You didn't move onto raw Texas hill country land and take your time about it. The family and their friends started raising these walls not long after they arrived, hewing cedar logs by hand, fitting them corner to corner with single-saddle notches cut clean with an axe. One log notched, the next log notched to match, set at right angles, locked together without a nail in sight.
Then pole-rafter gabled roofs pinned at the apex with wooden pins — hand carved, every one. Mortised rafter plates. Every single task accomplished by hand, by muscle, by the Walker family and their animals.
The purpose was practical as a boot heel: store feed for the livestock. Sheep and goats mostly, plus draft horses or mules, and a milk cow. Nothing glamorous about a feed crib.
But the craftsmanship, now — the craftsmanship tells a longer story. Those techniques didn't originate in Texas. They came west with Anglo settlers moving down from the Upper Southern states: North Carolina, Tennessee, Virginia, Kentucky, West Virginia.
Families carried those skills the way other families carry a family Bible — generation to generation, region to region — and you can see the same features in old log structures clear back in those home states as you find right here. Here's a detail worth savoring: the crib on the west side went up first, and it shows. More skillful hand-hewn qualities, a finer touch to the whole thing.
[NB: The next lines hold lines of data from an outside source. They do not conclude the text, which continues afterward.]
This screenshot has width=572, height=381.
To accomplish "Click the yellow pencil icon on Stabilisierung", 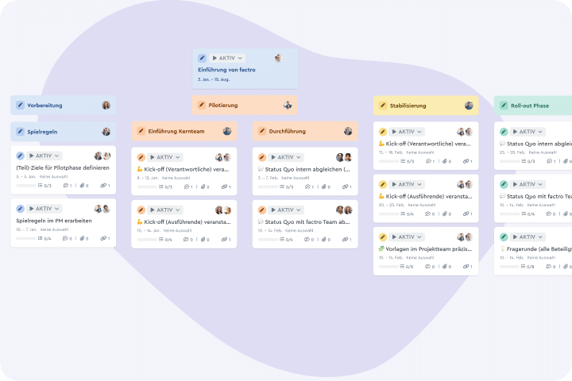I will click(x=383, y=106).
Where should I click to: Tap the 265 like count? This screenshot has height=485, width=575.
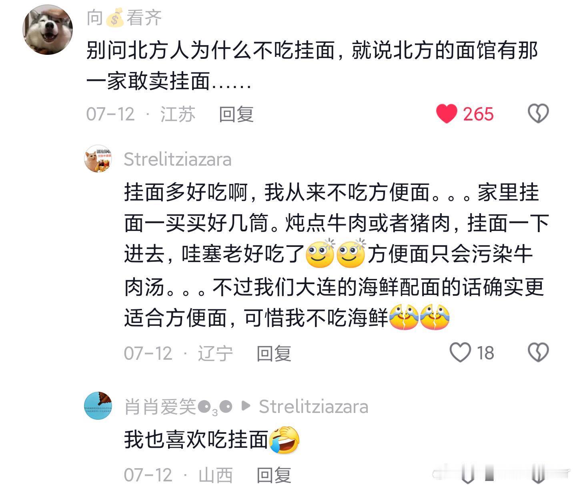(x=479, y=114)
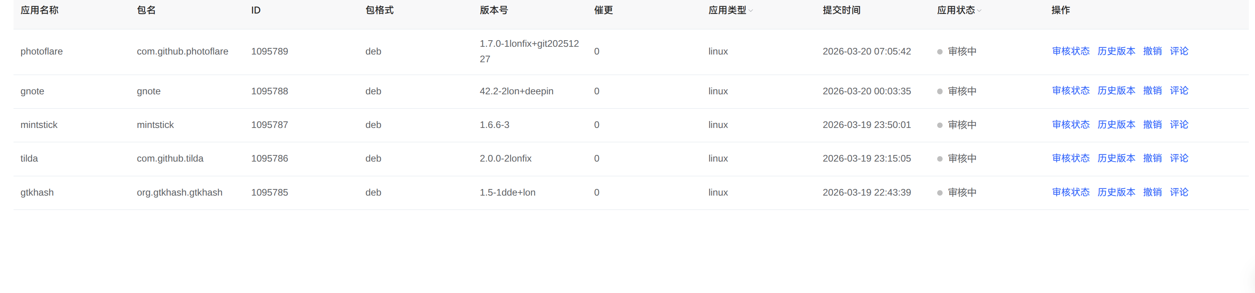Screen dimensions: 1255x293
Task: Open 评论 for tilda
Action: coord(1179,158)
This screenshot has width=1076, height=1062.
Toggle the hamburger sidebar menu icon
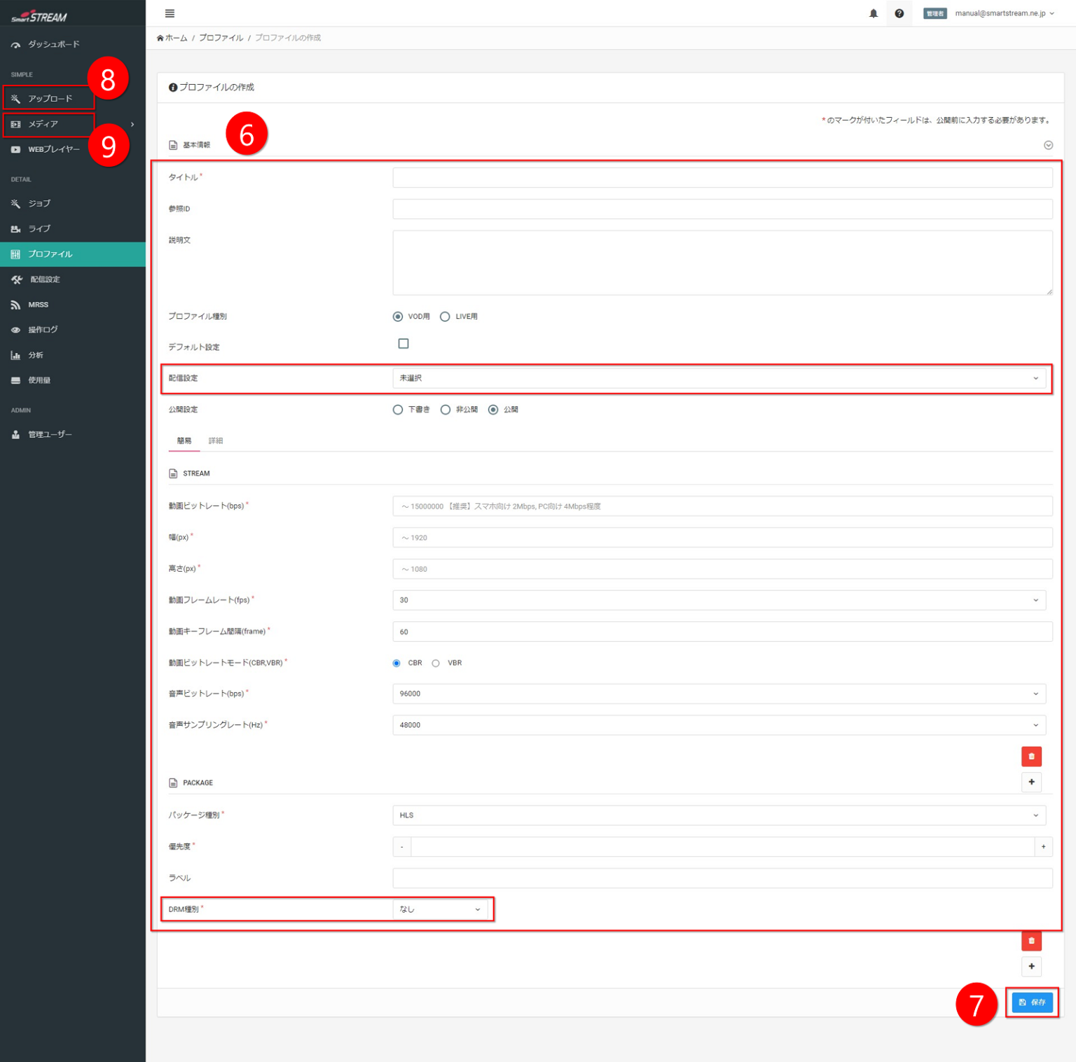coord(170,13)
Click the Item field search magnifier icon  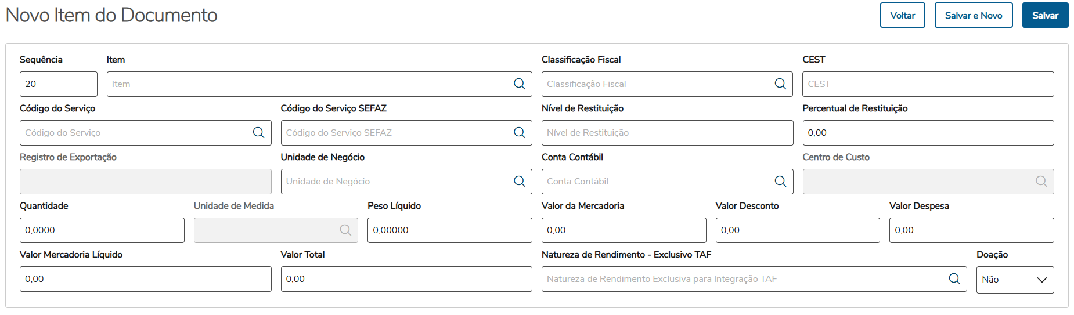[x=519, y=84]

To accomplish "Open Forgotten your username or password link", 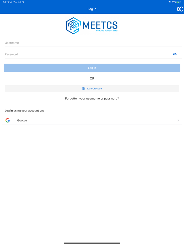I will pos(92,99).
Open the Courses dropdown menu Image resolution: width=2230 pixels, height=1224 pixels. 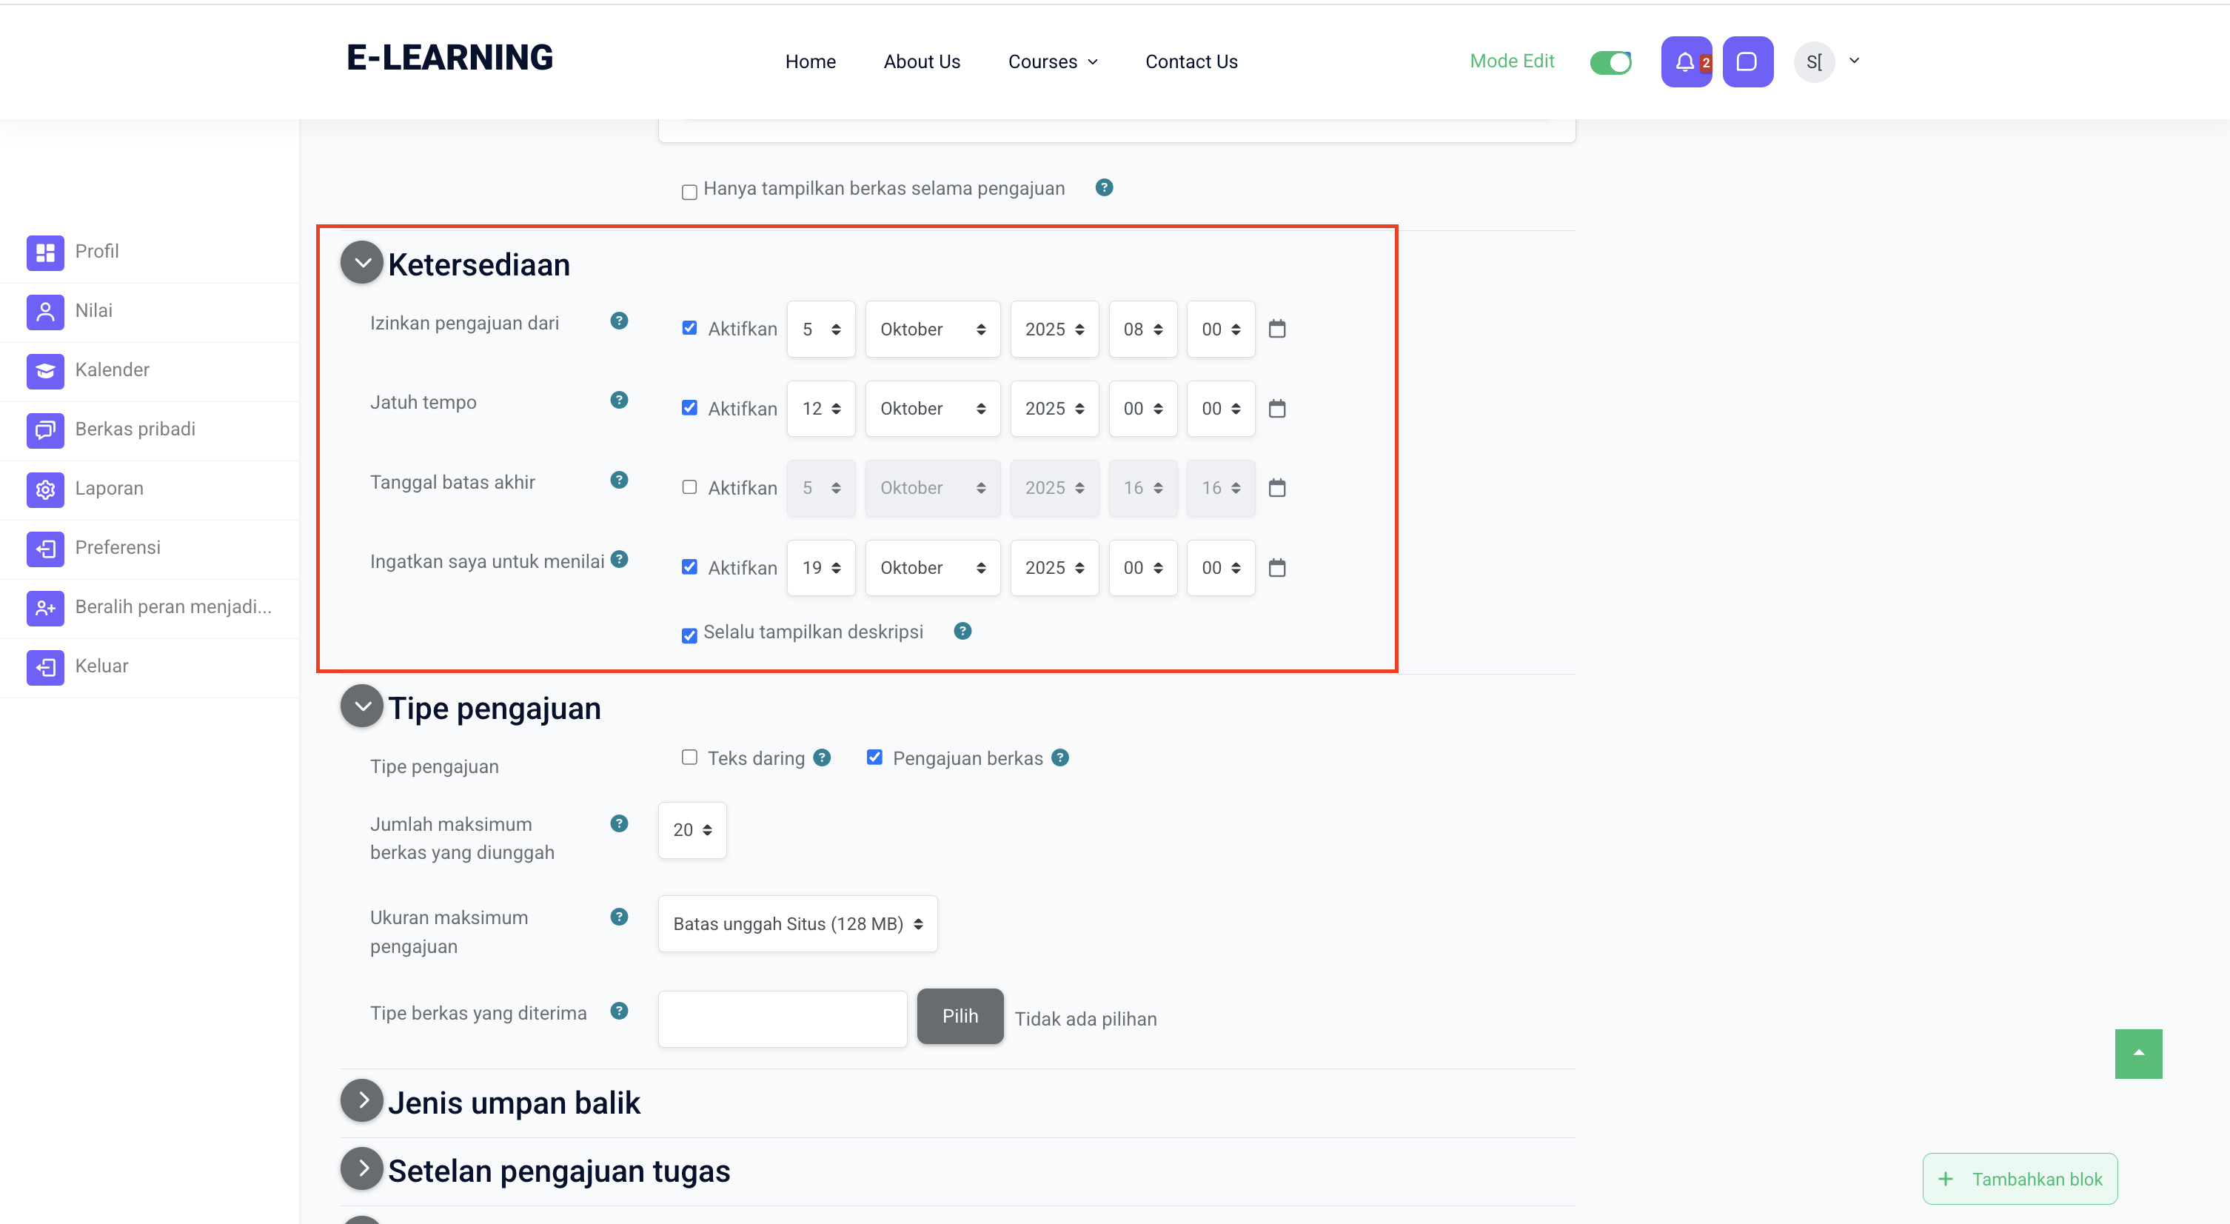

The second crib uses larger, round logs — still solid work, but you can almost feel the learning curve between them, the way any honest craft leaves its own autobiography in the wood. The logs are mostly cedar with some cypress. The big ones sit on the bottom, resting on flat stacked limestone, lifting the whole structure off the ground the way a good foundation should.
And within a hundred steps of where you're standing, Walker also put up a shed for shearing, a smokehouse, and a clapboard home. He lived and worked on this land for decades, and that clapboard home is where he died in 1938. Two years later, in 1940, his heirs sold the property to Marvin A. and Lucille S.
Hatfield, and it has stayed in the Hatfield family ever since. The Texas Historical Commission put a Recorded Texas Historic Landmark marker here in 2016, calling these cribs good representatives of vernacular log outbuildings of their period and their region. Vernacular — meaning the plain, working, honest architecture of ordinary people doing what needed doing.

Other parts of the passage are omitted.